▶ **Your goal**: Rewrite the rows from the line holding "1351x754 pixels. Task: Click" through the end of the rows, inclusive, changing "scrollbar" to "scroll bar" and keeping everything else the same. Omit the pictures.

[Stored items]
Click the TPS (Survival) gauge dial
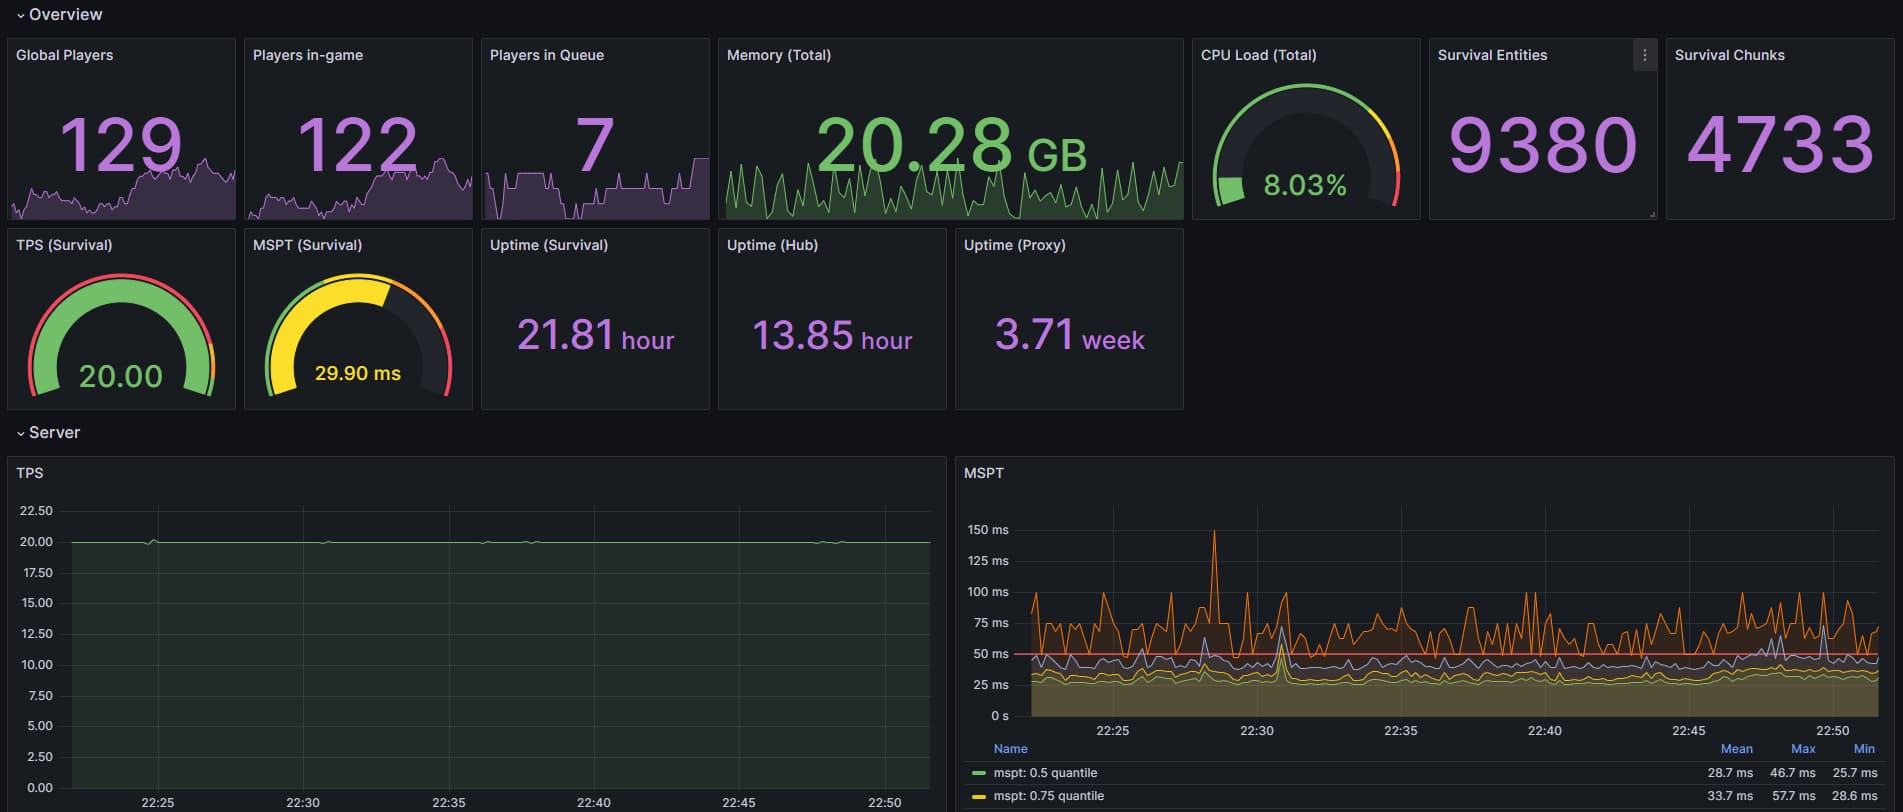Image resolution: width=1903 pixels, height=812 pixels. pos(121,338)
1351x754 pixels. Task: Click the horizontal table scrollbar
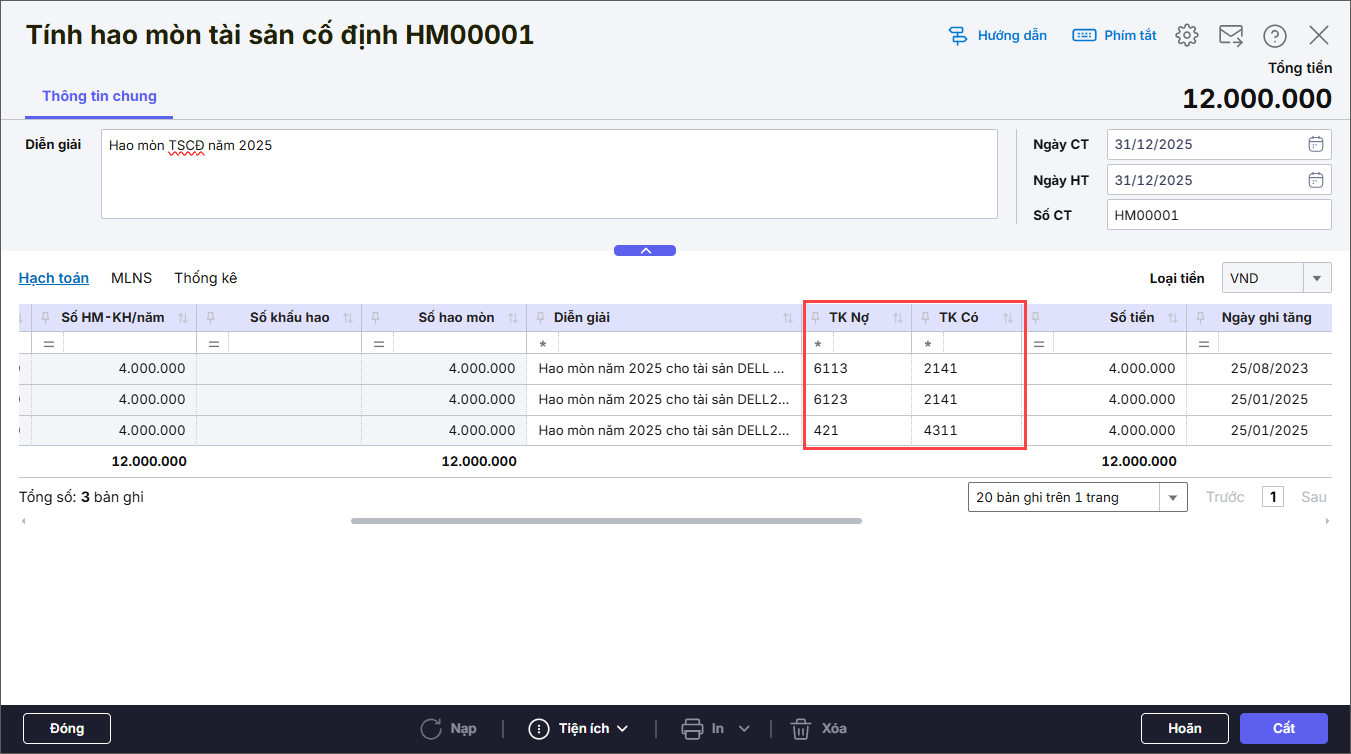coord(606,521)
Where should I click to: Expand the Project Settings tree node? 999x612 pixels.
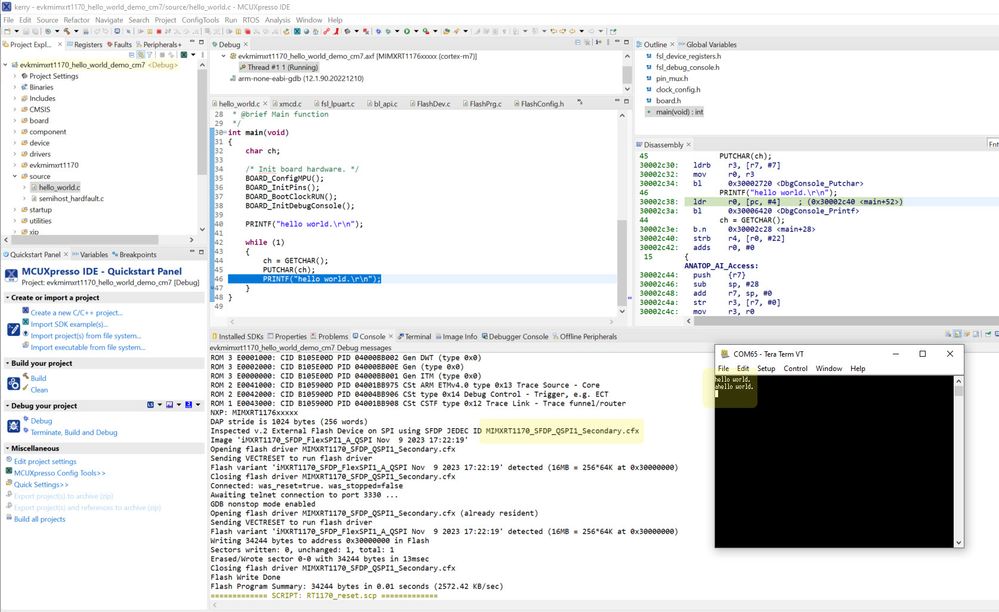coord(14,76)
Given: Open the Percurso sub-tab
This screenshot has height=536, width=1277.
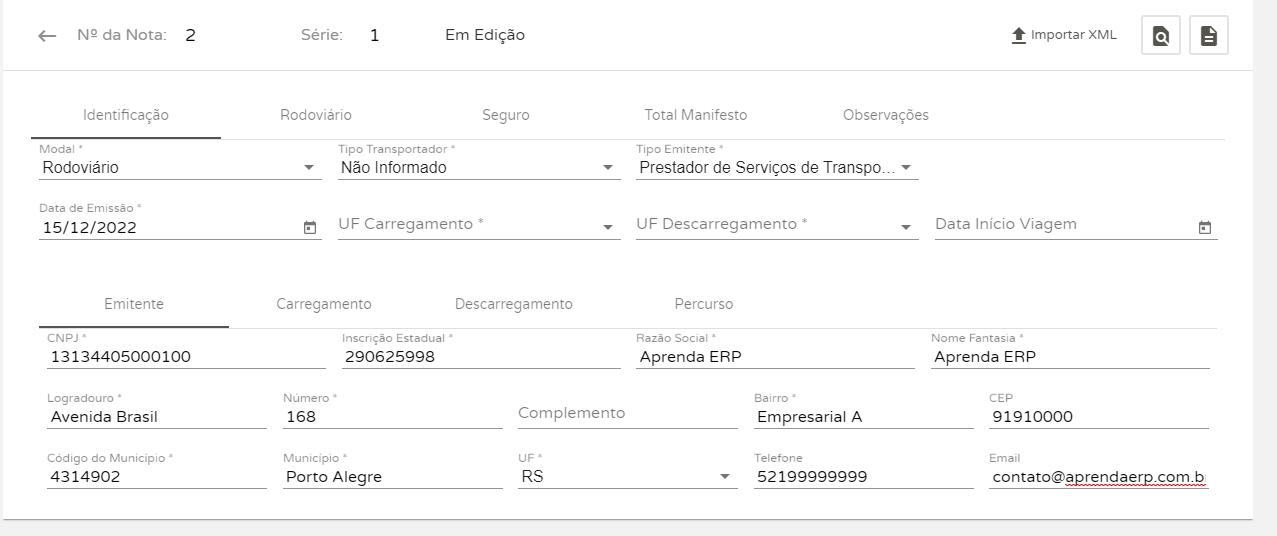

▶ **Written solution**:
1351x754 pixels. Task: Click the horizontal table scroll bar
coord(606,521)
Where should I click to: Expand the Project Settings tree node? 999x612 pixels.
coord(14,76)
Given: Open the Percurso sub-tab
This screenshot has height=536, width=1277.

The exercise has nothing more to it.